ÉNONCÉ: Poursuivez le passage ci-dessous sur l'exclusion de la maison d'Orange-Nassau par le Congrès, en enchaînant après sa dernière phrase.

Dès les premières séances du Congrès, quelques membres, pour parer à ce péril, avaient proposé d’exclure la maison d’Orange-Nassau du droit de régner sur le pays. La question ayant été écartée, les Orangistes avaient aussitôt repris courage. C’est pour couper court à leurs menées et pour mettre l’Europe devant un fait accompli, que le député le plus populaire des Flandres, Constantin Rodenbach, la reprit le 23 novembre. Elle souleva une discussion passionnée. Les adversaires de la proposition invoquaient les dangers que son vote ferait courir à Anvers et à Maestricht, les catastrophes qu’elle attirerait sur le commerce et sur l’industrie, l’effet désastreux qu’elle produirait sur l’Europe. Mais le sentiment populaire s’imposait trop violent aux députés pour les rallier à cette argumentation opportuniste. Le 24 novembre, par 161 voix contre 28, le Congrès écartait « à perpétuité de tout pouvoir en Belgique » les membres de la famille d’Orange-Nassau.

DONNÉES AFFICHÉES:
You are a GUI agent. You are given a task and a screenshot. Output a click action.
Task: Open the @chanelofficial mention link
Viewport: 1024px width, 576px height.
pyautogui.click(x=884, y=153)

RÉSULTAT OBTENU:
C’était provoquer la Conférence que d’empiéter ainsi sur les droits qu’elle s’était réservés. L’impression à Londres fut déplorable. Les libéraux, en revanche, applaudirent à cette affirmation du droit révolutionnaire. Lafayette en l’apprenant, félicita le Congrès d’avoir « si fièrement répondu à l’Europe »[1]. Par bonheur, les événements tournaient à l’avantage de la cause belge. Le 19 novembre, la victoire des Whigs venait de faire succéder, en Angleterre, le cabinet Grey au cabinet Wellington et de donner le portefeuille des affaires étrangères à lord Palmerston. Quelques jours plus tard (29 novembre), l’insurrection de Varsovie empêchait le tsar d’envoyer ses troupes au secours de Guillaume. Il n’était plus douteux désormais que la Conférence consentît à laisser aux Belges l’indépendance qu’ils s’étaient donnée sans la consulter.

  1. Lafayette, Mémoires, correspondance et manuscrits, t. VI, p. 474.